Racial disparities in asthma related to health care access, environmental factors
Woodruff Health Sciences Center | Jan. 11, 2019
Racial disparities in asthma can largely be explained by looking at socioeconomic and environmental factors, such as access to healthcare, a nationwide analysis shows.
The findings highlight the potential of targeted interventions, such as mobile asthma clinic programs and joint programs with schools where asthma prevalence is high.
In the United States, there are persistent racial disparities in asthma prevalence, morbidity and mortality. These disparities can largely be explained by looking at socioeconomic and environmental factors, such as access to healthcare, a nationwide analysis shows.
The findings highlight the potential of targeted interventions, such as mobile asthma clinic programs and joint programs with schools where asthma prevalence is high. Asthma is a leading cause of school absence.
The analysis was published online Jan. 9 in the Journal of Allergy and Clinical Immunology.
Public health researchers have observed that African Americans have a substantially higher rate of emergency hospital visits for asthma and a higher rate of asthma-related death, compared with Caucasians.
“It isn’t clear why asthma outcomes are worse in African American patients. The findings from our study suggest that poorer asthma outcomes are not genetic or biological in nature, but are instead due to a number of socioeconomic and environmental factors that impact asthma care,” says Anne Fitzpatrick, PhD. “These factors can be modified and improved with the right interventions.”
Fitzpatrick is associate professor of pediatrics and director of the Asthma Clinical Research Program in the Department of Pediatrics at Emory University School of Medicine.
A team of researchers led by Fitzpatrick analyzed data from the National Heart Lung and Blood Institute’s Severe Asthma Research Program, which includes academic medical centers in California, Missouri, Wisconsin, Ohio, Georgia, North Carolina, Virginia, Pennsylvania and Massachusetts. This study included 579 participants 6 years and older, each observed for one year.
For each participant, investigators took participants’ medical histories, surveyed them about how they manage their asthma, and measured their lung function and other asthma biomarkers to gauge the severity of their asthma. Blood samples were also taken to look for sensitization to various allergens.

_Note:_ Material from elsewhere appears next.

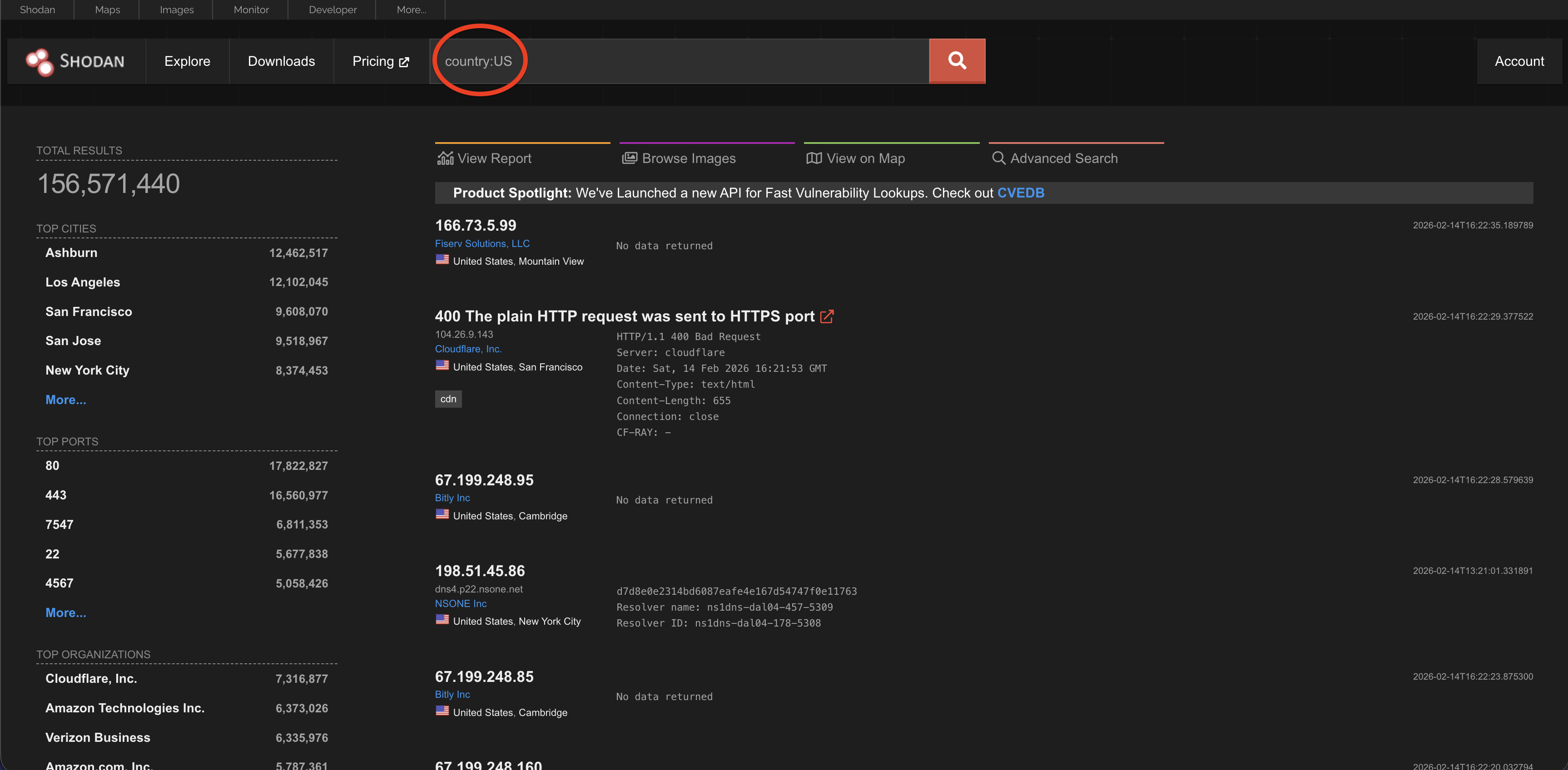Expand More... under Top Ports

(x=66, y=612)
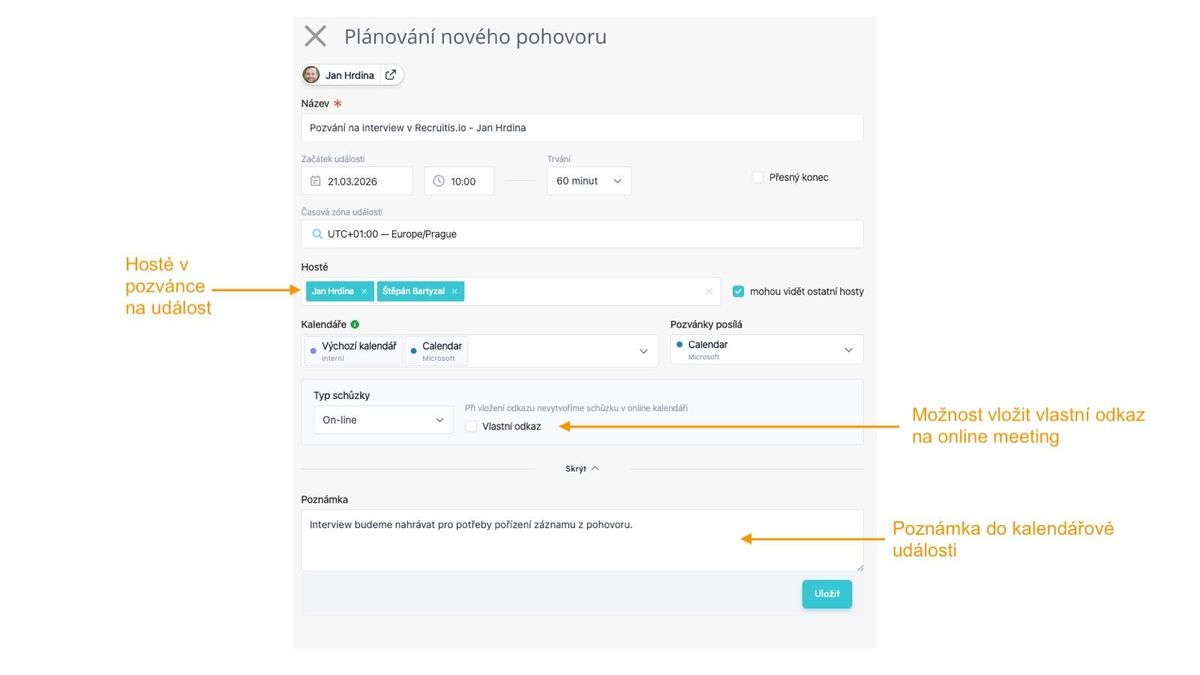Remove guest Jan Hrdina from Hosté
The width and height of the screenshot is (1200, 675).
pos(364,292)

African American patients were more than twice as likely to visit the emergency department for asthma, the SARP data showed. When the statistics were weighted -- based on community and family socioeconomic factors and environmental exposure – the racial differences evened out.
What remained after the statistical weighting was that African American patients were 43 percent less likely to see a doctor in an outpatient setting for asthma.
When seeking to address asthma disparities, access to healthcare is one of the most important factors to consider, Fitzpatrick says. It can be difficult to schedule preventive medical services, and asthma medications can be quite expensive, even with adequate insurance coverage.
Allergenic housing conditions are another concern, she says. Asthma medications won’t work well if triggers of asthma, such as dust mites and mold, aren’t eliminated from the home.
Types of intervention that can make a difference are mobile asthma programs, often in coordination with schools, and employer-endorsed health initiatives that incentivize wellness and preventive care. A local example: the Ronald McDonald Care Mobile, launched in 2016 and now serving 11 elementary and middle schools in Atlanta public schools.
The research was supported by the National Heart Lung and Blood Institute's Severe Asthma Research Program and the National Center for Advancing Translational Sciences (UL1TR001420, UL1TR000427, UL1TR001102, UL1TR002378).